As for Expression... We use it here to allow a user to pass some value, which further can be obtained (by the method inside) from an instance, which we provide to him. I.e., Func<TModel, TProperty> (which is generally the same as Expression<Func<TModel, TProperty>> (but not completely the same generally)) means, that on the method call we provide the user some ability to work with the type is the one that was used for our HtmlHelper instantiation as a Type parameter.

In other words, if we created an instance of Car<Milk> (Milk means TModel in our case), then then we provide the Milk type to the caller, like Html.TextBoxFor(ourKindOfMilkObject => ourKindOfMilkObject.MeasureUnits), for instance.

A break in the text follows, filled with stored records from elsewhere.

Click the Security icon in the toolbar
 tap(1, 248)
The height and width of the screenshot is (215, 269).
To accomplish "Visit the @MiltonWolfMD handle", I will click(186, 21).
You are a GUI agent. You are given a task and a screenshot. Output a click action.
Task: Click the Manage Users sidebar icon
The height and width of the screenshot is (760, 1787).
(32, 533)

(I guess, that might be pretty tricky to catch for people who are not familiar much with expressions (or even Func/Action concepts), so I just expect that if you read this you already know what it is (at least, basically)).

---

The trickiest question here is with TProperty and why is it even needed in here.

Ok, how does it work:

• first of all, there must be some type defined to return from Func (Exspression<Func>) statement. That might be also just object type if you don't really care of that much: Expression<Func<TModel, TProperty>> expression;
• if you to use object instead (and don't use TProperty, but still leave it in the method name declaration), then TProperty runtime type becomes unresolved, and you should it resolve explicitly on the method call (which is obviously, has no sense in development);
• if you leave it and have something like that as an expression to pass when calling the method: Html.TextBoxFor(model => model.SomeValue), the compiler resolves the TProperty type and you don't have to specify its type on the method call, otherwise you would have to do the following: Html.TextBoxFor<ATypeOfYourModel, string>(model => model.SomeValue) (string == TProperty in this case).

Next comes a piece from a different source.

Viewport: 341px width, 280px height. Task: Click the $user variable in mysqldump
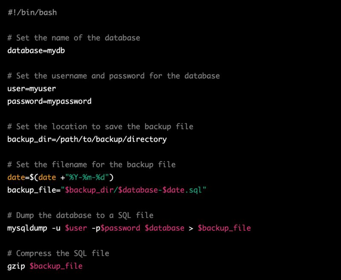click(76, 228)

• right after the runtime type for TProperty is resolved, you get the syntax highlighting in VisualStudio tooltip (or Resharper hints) as '(this HtmlHelper htmlHelper, Expression> expression)' instead.

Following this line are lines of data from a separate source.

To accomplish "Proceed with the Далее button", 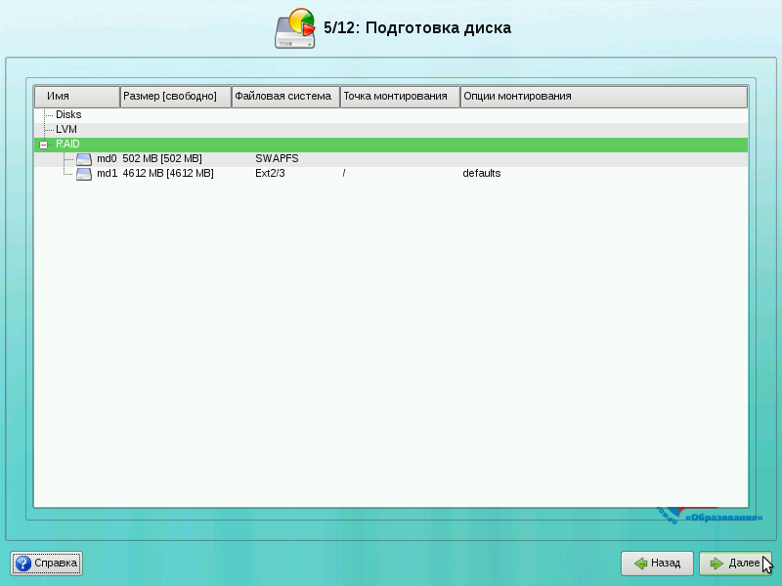I will click(x=735, y=564).
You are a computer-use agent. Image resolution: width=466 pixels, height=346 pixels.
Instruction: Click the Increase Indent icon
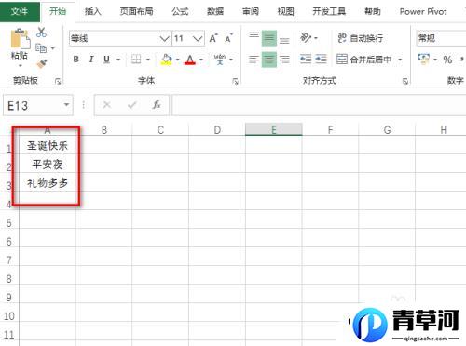click(x=321, y=59)
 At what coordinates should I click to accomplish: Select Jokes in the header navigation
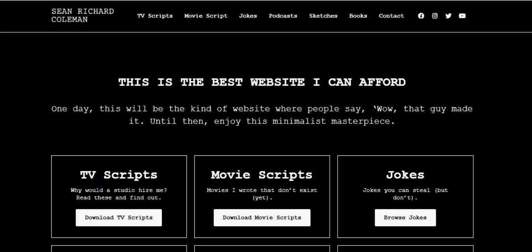(248, 16)
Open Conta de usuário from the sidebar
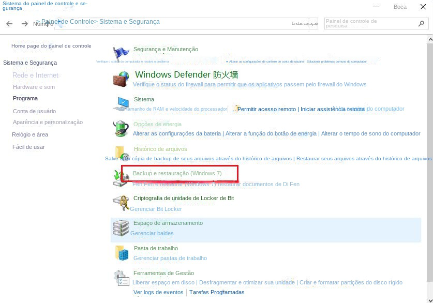Image resolution: width=433 pixels, height=303 pixels. [34, 111]
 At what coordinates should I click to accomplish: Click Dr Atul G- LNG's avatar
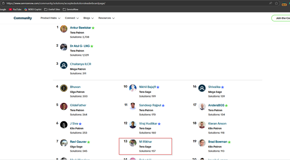click(64, 47)
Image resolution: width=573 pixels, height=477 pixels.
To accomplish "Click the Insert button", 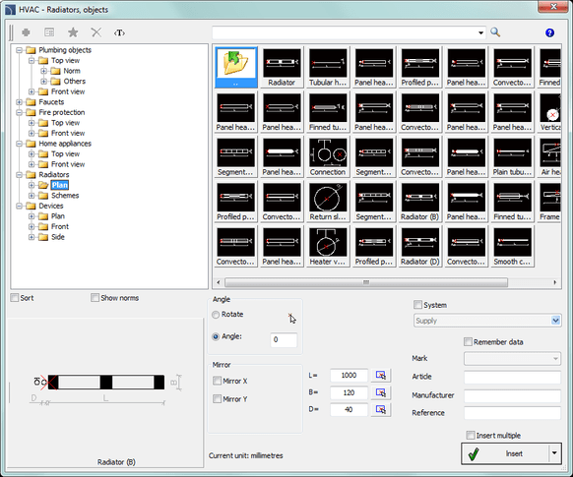I will click(x=505, y=453).
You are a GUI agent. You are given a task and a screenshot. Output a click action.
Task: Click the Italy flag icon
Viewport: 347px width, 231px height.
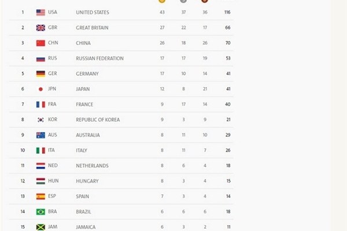40,150
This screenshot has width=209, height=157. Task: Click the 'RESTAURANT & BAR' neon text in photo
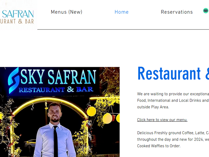pos(56,90)
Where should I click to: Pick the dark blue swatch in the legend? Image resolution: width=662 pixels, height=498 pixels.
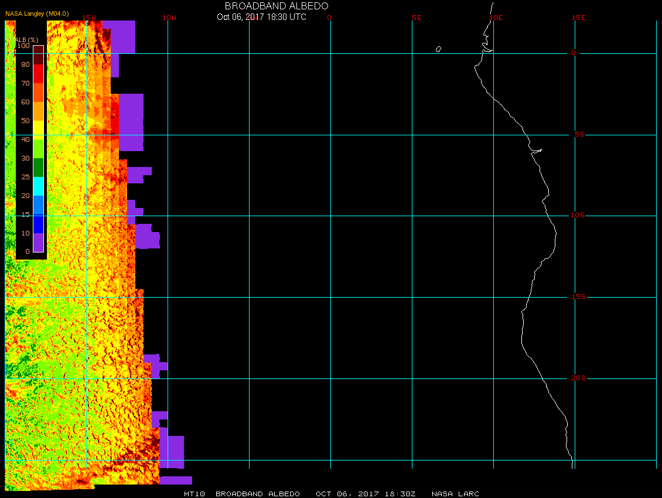[x=38, y=224]
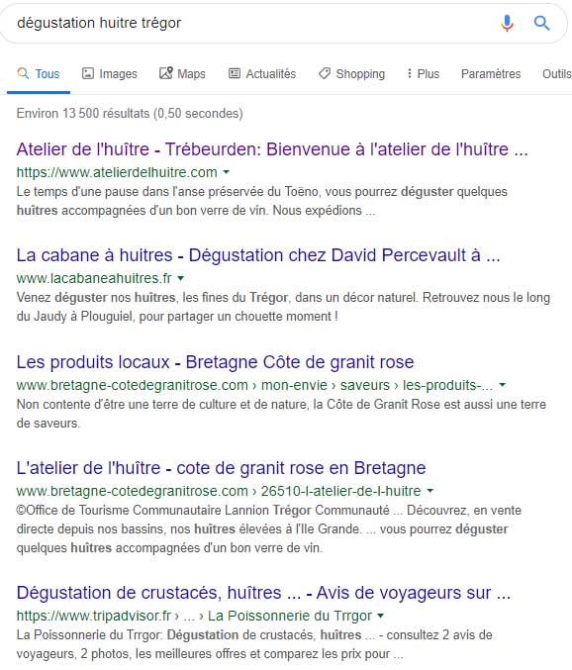Click the Actualités newspaper icon

235,73
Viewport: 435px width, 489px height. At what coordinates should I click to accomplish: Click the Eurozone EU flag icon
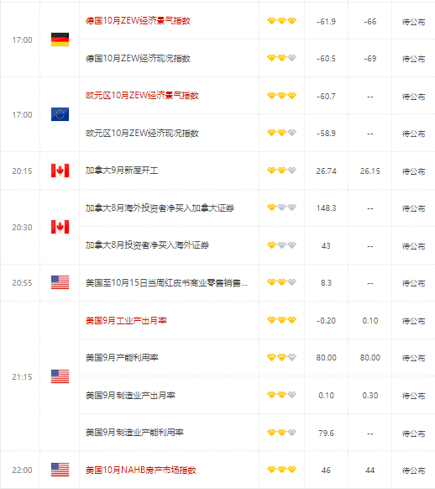[60, 114]
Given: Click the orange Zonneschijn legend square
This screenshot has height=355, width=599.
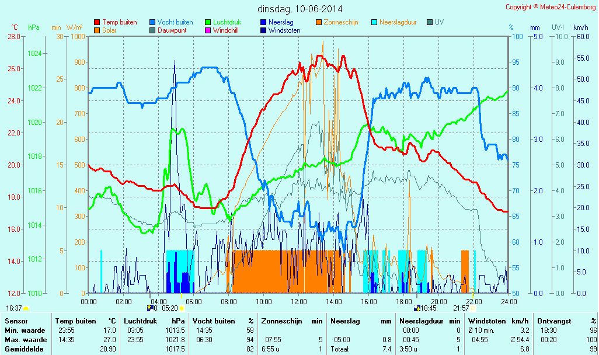Looking at the screenshot, I should [319, 22].
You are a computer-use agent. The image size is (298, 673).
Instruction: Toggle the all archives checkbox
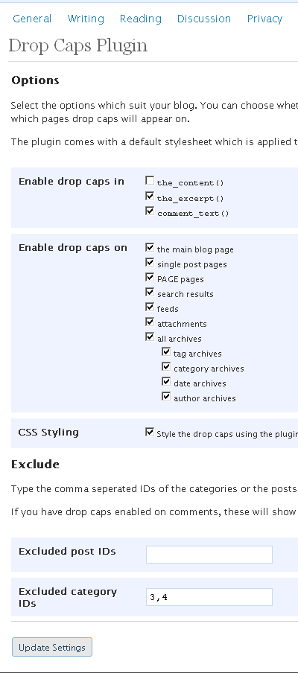pyautogui.click(x=150, y=337)
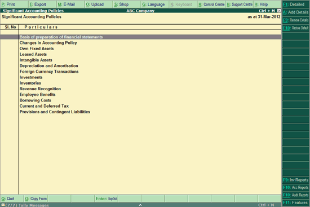This screenshot has height=207, width=310.
Task: Open the Control Centre
Action: [211, 5]
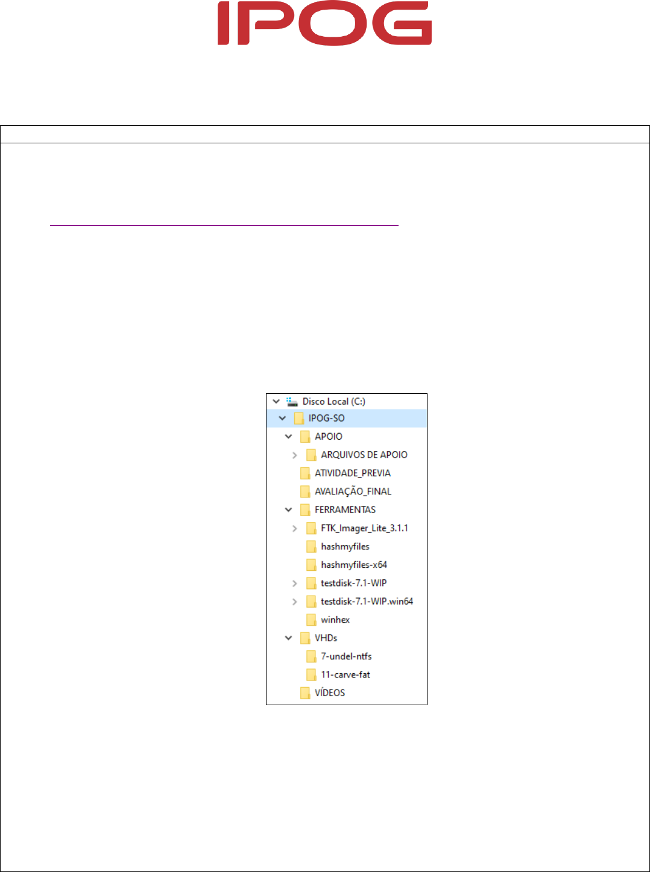This screenshot has width=650, height=872.
Task: Select the hashmyfiles folder icon
Action: pos(311,547)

• the most important difference here also is that we can specify limitation of types which are available for using on TProperty Prototype (the "AND:" section below).

---

About the method calling, again. If we have our object as follows (for instance):

var html = new HtmlHelper<CustomModel>();
var car = new Car<Milk>();

then we must call our extension method this way:

html.TextBoxFor<CustomModel, string>(model => model.SomeValue);
car.AddATrailer<Milk,ParticularMeasureUnitsType>
             (theCarProduct => theCarProduct.MeasureUnits);

but if all the Generic Types Templates runtime types are resolved (which is in our case (because Car is know that created with Milk by its definition (new Car<Milk>()) and the expression Func return value type is also available from SomeValue type definition), then we simplify:

html.TextBoxFor(model => model.SomeValue);
car.AddATrailer(theCarProduct => theCarProduct.MeasureUnits);

AND:

Incredibly important thing about Generics is also that we can define limitations of which class/interface can be used for the Generic Types Templates to use, with using a keyword where, like:

(this HtmlHelper<TModel> htmlHelper, Expression<Func<TModel, TProperty>> expression)
        where TModel : CustomModel where some : ParticularValueType

Otherwise, if we use object instead of TProperty, we would not be able to control what we can and what we can not pass into the method (the same way, on which methods to allow the extension methods calling and on which not to).

---

I believe, there are still might be some things to improve or correct in here, so, please give your comments on that -- I will be happy to modify the topic.